Iliana Hocking

Personal information
- Date of birth: December 29, 1999 (age 26)
- Place of birth: Anaheim, California, U.S.
- Height: 5 ft 4 in (1.63 m)
- Position: Midfielder

Youth career
- SoCal Blues

College career
- Years: Team / Apps / (Gls)
- 2018–2022: Arizona Wildcats / 84 / (5)

= Iliana Hocking =

American soccer player (born 1999)

Iliana Hocking (born December 29, 1999) is an American former soccer player who played as a midfielder. She played college soccer for the Arizona Wildcats before being selected by NJ/NY Gotham FC in the fourth round of the 2023 NWSL Draft. She is the twin sister of professional soccer player Penelope Hocking.

== Early life ==
Hocking was born and raised in Anaheim, California. She started playing soccer in a local Orange County recreational league before moving to Anaheim Hills and joining club team SoCal Blues. With the Blues, she contributed to the club's first-ever ECNL National Championship in program history. However, she was forced to miss the entirety of her penultimate and the first half of her final year of club soccer after breaking her tibia and fibula in a match. Hocking attended Canyon High School, where she was a three-time all-conference honoree. She helped Canyon reach two playoff appearances and earn one league title. Hocking also participated in multiple track and field events at her school. As a junior, she was part of Canyon's 4 × 100 meter relay team that won a league championship.

== College career ==
Hocking played five seasons of college soccer at the University of Arizona.
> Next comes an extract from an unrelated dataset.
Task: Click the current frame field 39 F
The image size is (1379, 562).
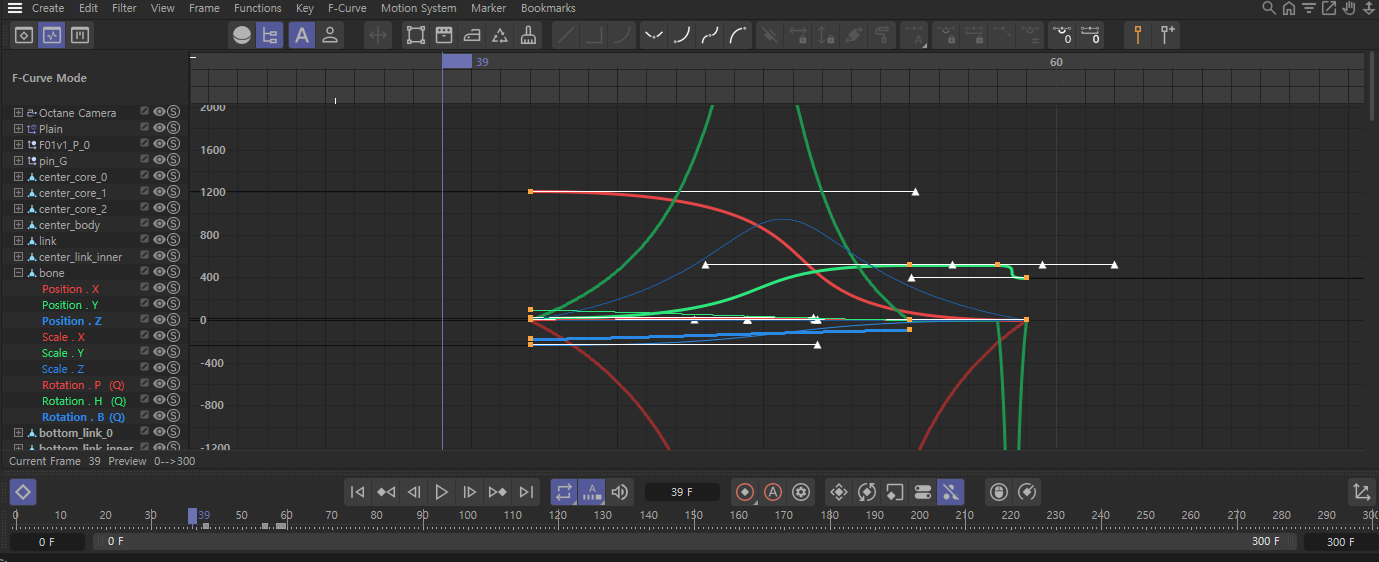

As a freshman in 2018, she came on as a substitute in almost all of the Wildcats' games, tallying 3 assists in approximately 500 minutes. In her sophomore year, she scored her first collegiate goal in a 6–0 season-opening win over Weber State. Hocking then went on to start in all but one of her appearances in each of her respective junior, senior, and fifth-year seasons; she also appeared in all of her team's games in the 2021 spring season and in 2022. In her final year at Arizona, she cemented herself as a defensive leader from the midfield. She ended her collegiate career having made 84 appearances, the second-highest in Wildcats program history.

== Club career ==
Hocking was selected by NJ/NY Gotham FC in the fourth round of the 2023 NWSL Draft (44th overall). She became the first-ever Arizona Wildcats player to be drafted into the National Women's Soccer League. Hocking reported to Gotham's preseason training camp, but was ultimately waived ahead of Gotham's season-opening roster announcement.

== Personal life ==
Hocking's parents are former Cypress College basketball player Venetta Dorlis and former Major League Baseball player Denny Hocking. Hocking has a fraternal twin sister, Penelope, and they were the first twins born to a member of the Minnesota Twins. Iliana and Penelope played together at Canyon High School.

Iliana and Penelope were the first sisters selected in the same NWSL Draft. Penelope played collegiately as a forward for the USC Trojans, a Pac-12 rival of Arizona that pitted the sisters against each other. Penelope was drafted by the Chicago Red Stars with the seventh overall pick.